En la cocina en paralelo, tenemos una parte de las instalaciones en una pared y otra en la pared opuesta. Se recurre a esta distribución en cocinas alargadas, tipo pasillo. Con este sistema tienes más espacio para trabajar, pero con frecuencia tienes que estar dándote la vuelta para terminar las tareas. Tampoco es una cocina cómoda cuando hay varias personas trabajando en ella.
Con la cocina en L, una parte del equipamiento lo tenemos en una pared y otro en la pared perpendicular. Esta distribución nos permite establecer zonas delimitadas de trabajo. Un área para cortar y preparar los ingredientes, otra área para cocinar, una zona de emplatado y un espacio para la limpieza.
Con la cocina en U, utilizamos 3 de las 4 paredes de la cocina. Con lo que ampliamos el espacio útil de trabajo y ganamos en comodidad.
Aunque en la actualidad recurrimos a islas y mesas centrales de cocina para ganar espacio, las cocinas en L y en U siguen siendo las más operativas.
Cambios en el color.
Otro cambio que apreciamos en la decoración y reforma de las cocinas es el color de los muebles y de la cocina en general.
La revista El Mueble reunió recientemente a 3 interioristas de prestigio para valorar las últimas tendencias en cocina. Chone de la Sotilla, Mónica Diago y Pils Ferrer coinciden en señalar que las cocinas completamente blancas han quedado obsoletas. En su lugar, se apuesta por tonos terrosos y por el color de la madera clara natural, tipo pino o roble.

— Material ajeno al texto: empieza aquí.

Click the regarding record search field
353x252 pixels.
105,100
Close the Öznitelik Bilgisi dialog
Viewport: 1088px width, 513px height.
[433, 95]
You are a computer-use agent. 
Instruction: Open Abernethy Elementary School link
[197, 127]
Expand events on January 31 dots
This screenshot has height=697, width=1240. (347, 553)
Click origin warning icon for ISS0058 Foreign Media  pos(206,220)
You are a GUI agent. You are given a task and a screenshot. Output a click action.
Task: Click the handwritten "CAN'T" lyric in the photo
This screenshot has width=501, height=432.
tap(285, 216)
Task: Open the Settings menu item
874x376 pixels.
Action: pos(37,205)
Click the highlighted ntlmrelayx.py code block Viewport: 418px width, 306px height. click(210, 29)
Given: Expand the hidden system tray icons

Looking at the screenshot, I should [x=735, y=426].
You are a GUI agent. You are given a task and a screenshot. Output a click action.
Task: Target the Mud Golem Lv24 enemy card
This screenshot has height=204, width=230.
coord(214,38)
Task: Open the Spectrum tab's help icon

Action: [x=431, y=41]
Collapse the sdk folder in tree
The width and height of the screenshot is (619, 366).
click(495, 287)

Es normal que estos cambios se vayan dando en la industria, ya que los fabricantes necesitan incentivar a los consumidores a cambiar los muebles de la cocina. Sin embargo, en este caso, recurrir a estos tonos aporta una calidez y una naturalidad a la estancia que la hace más acogedora. Un detalle que está en sintonía con ese rol de espacio social, de lugar de vida, que hemos adjudicado a las cocinas recientemente.
Estos colores orgánicos nos conectan con la tierra, con el planeta. Es una forma de reconciliarnos con la naturaleza. Un contrapunto al blanco de fondo, que continúa presente en las cocinas y que las transforma en un espacio visualmente más atractivo.
Distribución, equipamiento y color son factores que debemos considerar cuando reformamos la cocina. Reforma que suele ir más allá de un mero cambio de muebles. Y donde el todo en uno es la mejor opción para materializar el cambio con éxito.